Hotels, commercial lodging, and vacation rentals, such as VRBO and Airbnb, can begin taking reservations on that date.
As March ended, Jacksonville Mayor Lenny Curry severely curtailed rentals.
The executive order framed it as a way to stop sick people from spreading COVID-19 from elsewhere.
“Unfortunately, some cities have not been as proactive or as vigilant in enforcing the CDC’s guidance on proper social distancing and nonessential travel as Duval County has. Numerous people have congregated in the state for spring break, cruises and other personal travel. This measure is necessary to protect the residents of our city, and ensure lodging is available for people on the frontline and those who are in need,” Curry said in late March
Room rentals were still permitted to first responders, journalists, National Guard members, and people who can’t return to their homes for travel reasons.

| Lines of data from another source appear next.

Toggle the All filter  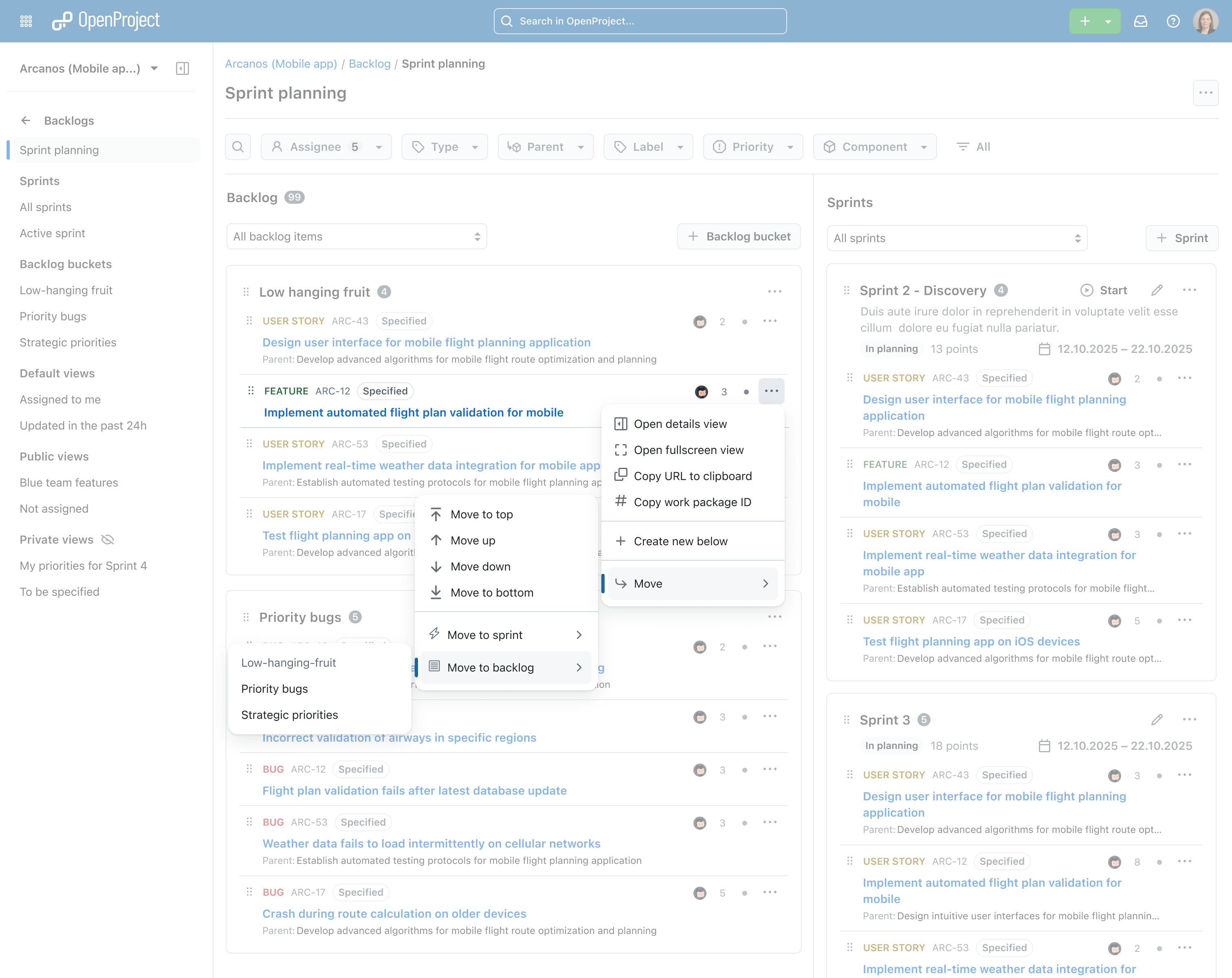click(973, 146)
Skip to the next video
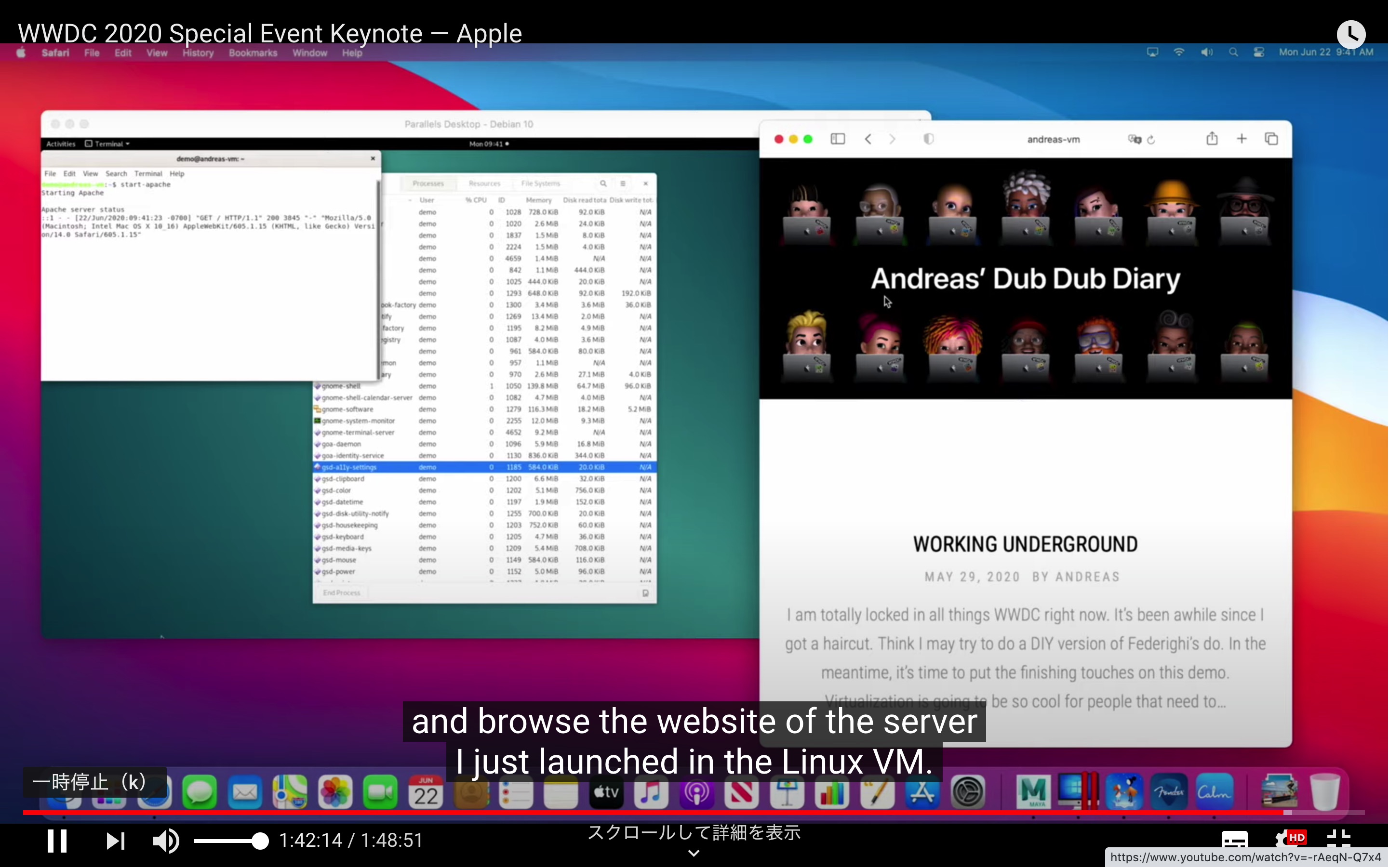The width and height of the screenshot is (1389, 868). coord(115,841)
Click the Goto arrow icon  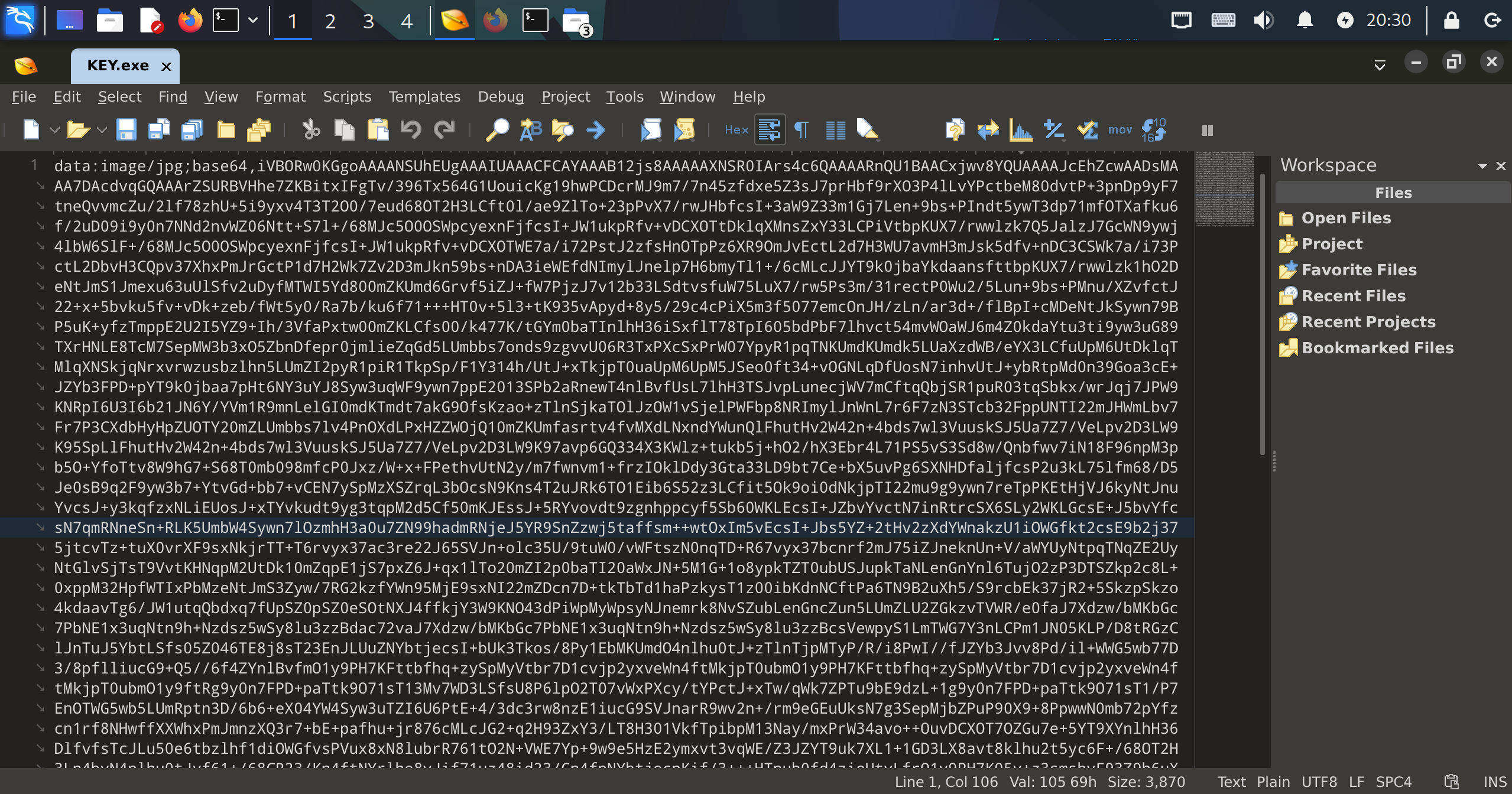(596, 129)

Though it’s uncertain how much tourism will happen in the coming weeks, the move should help to provide some positive revenue to city coffers in May.
Reporters still wait for hard data on attrition in sales tax and tourism tax both, but the Curry administration has admitted that the city will take a serious hit from slowed activity the last two months.
CFO Joey Greive would not hazard a guess about how far in the hole the city was in sales tax collections, noting that data would not be available until mid-May.
“There are very serious impacts,” Hughes said, with “substantial hits” to bed tax and sales tax guaranteed to impact the current year and budgets to come.
Federal funds will fill some of the hole: Tuesday saw Mayor Curry sign off on a bill dispersing $159 million in federal coronavirus relief funds.
The $159 million spend, facilitated by CARES Act funds, programs $40 million for citizens to help with mortgage and rent payments, with an additional $25 million to be disbursed to displaced workers at the authority of Mayor Lenny Curry.
Money would be distributed via $1,000 debit cards, with 40,000 households targeted in the first wave of direct relief.